What I've learned from a year of publishing a paid newsletter
The only way to make it work is if you treat it like a business
The last couple of weeks have been devastating for journalists. Last week alone there were hundreds of layoffs in newsrooms around the world, including Vice, Buzzfeed and the Atlantic. And, unfortunately, I’m sure more will follow in the weeks and months ahead.
When I got laid off from a staff role in 2017, I decided I didn’t want to find another in-house position only to potentially lose it or spend my days living in fear of that happening. So I went freelance.
Up until the pandemic, things were peachy for me. I was covering stories that mattered to me, working on fun projects with friends and generally living life on my own terms. Freelancing during the pandemic has been a different story. Editors are ghosting me, thousands of pounds worth of work has disappeared overnight and my mental wherewithal is at its lowest it's ever been. Nonetheless, I still prefer to work in this way because – at least for me – it does work.
I know that this is a moment of pause for so many people. If my DMs are anything to go by, lots of other writers are asking themselves if freelancing might be right for them. More specifically, however, I’ve been getting a lot of questions about starting a paid newsletter. Given that today happens to be the one year anniversary of me sending my first subscriber-only post, I thought it was worth sharing what I’ve learned about starting a paid newsletter.
Let’s start by talking about money. Publishing a paid newsletter does pay. Veteran journalist Matt Taibbi recently announced his departure from Rolling Stone to write his newsletter full-time. Emily Atkin’s climate change newsletter and Judd Legum’s Popular Information are their full-time jobs, along with scores of other writers on Substack.
As for me, I’m currently making about a third of my income from my newsletter. Which, I want to stress, is a conscious choice on my part. It has never been my intention to make my full-time income writing this newsletter. Like the writers who do make a full-time income from their newsletter show, it’s not only possible to do that, but also lucrative. Personally, I don’t have the risk appetite to put all of my business income in one basket like that.
Also, if I’m really honest, what happened to me when I lost my job continues to burn me. I will never forget being told that I was brilliant at what I did, but that decisions that came from above me meant I was out of a job. In that moment, I promised myself to no longer be beholden to someone else’s fragile business model. (And what a pile of sand the media is built on, but that’s for another time.)

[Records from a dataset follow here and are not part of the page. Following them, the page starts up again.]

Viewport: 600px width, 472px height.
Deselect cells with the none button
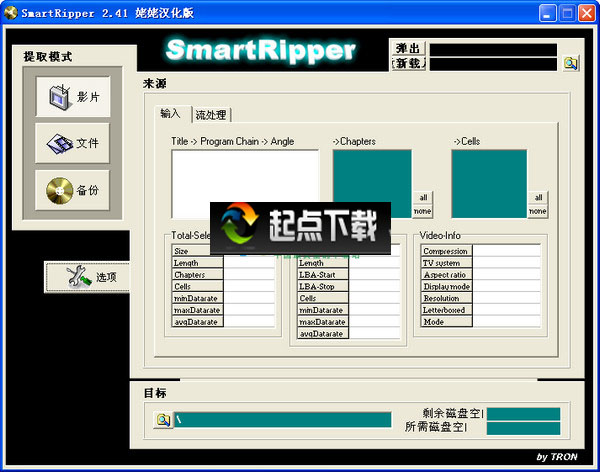[537, 211]
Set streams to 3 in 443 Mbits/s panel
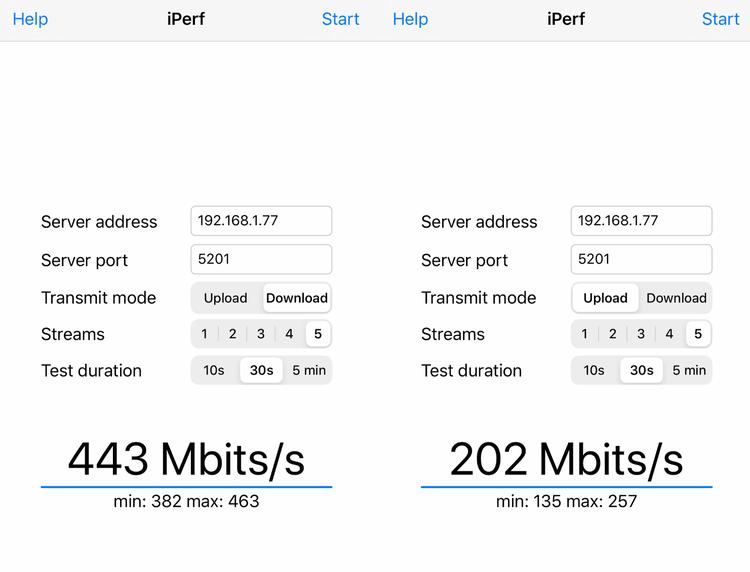This screenshot has height=572, width=750. click(x=261, y=334)
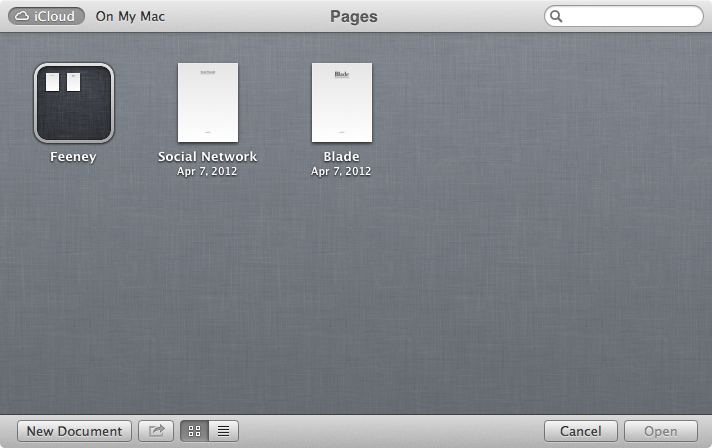The width and height of the screenshot is (712, 448).
Task: Select the Social Network document thumbnail
Action: click(208, 103)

And so a core business principle of mine is diversification. In the same way that before I started the paid newsletter I made sure I always had multiple clients, my goal is always for TPF to be one of many ways I make money.
What sets newsletters apart from other ways you can diversify your income as a writer (like copywriting, teaching or public speaking, for example) is that it’s scalable. I don’t think enough freelancers appreciate how valuable this can be for their businesses. This means you can grow your revenue without your costs increasing.
Put another way – as a writer who sells freelance stories to newspapers and magazines, you’ll eventually hit a wall of how many pieces you can write in any given week. When you publish a newsletter, you can increase your income by effectively selling more copies of that newsletter, not by having to write more newsletters.
This is empowering for a freelancer. Not only does a subscription model provide regular monthly income, but it also exponentially raises your earning potential. Not to mention how huge it is to have income that’s not reliant on antiquated systems like payment-on-publication or subject to late payments. At this point, the money my newsletter brings in is my most stable and reliable source of income.
So what’s the catch?
There isn’t one. But there is something really important you have to know about making money through a newsletter. The only way to make it work is if you treat it like a business.
Looking back on this day last year, I now realise it was the point at which The Professional Freelancer went from being an email I sent to random people on the internet to a reader-funded publication. It became a business and along with that came all the highs and lows of running one.
You have to market your newsletter, which means getting comfortable with selling; you have to do customer services, which means dealing with people who don’t like your product; you have to figure out how to price the thing, which is so emotionally fraught it’s enough to stop you from even attempting to go paid.
You also have to work out a strategy for monetising your newsletter. Substack is a great option because it’s a ready-made platform, but it comes at a cost (for what it’s worth, I do think the service these guys provide is worth a lot more than the percentage they take). But there are other ways to fund a newsletter (ads, brand partnerships and affiliate links, to name a few) and you need to find what’s going to work for you.
Paid newsletters are not the silver bullet that will fix the media's broken business model. But if they can help a few enterprising freelancers make a healthy, reliable income then sign me up.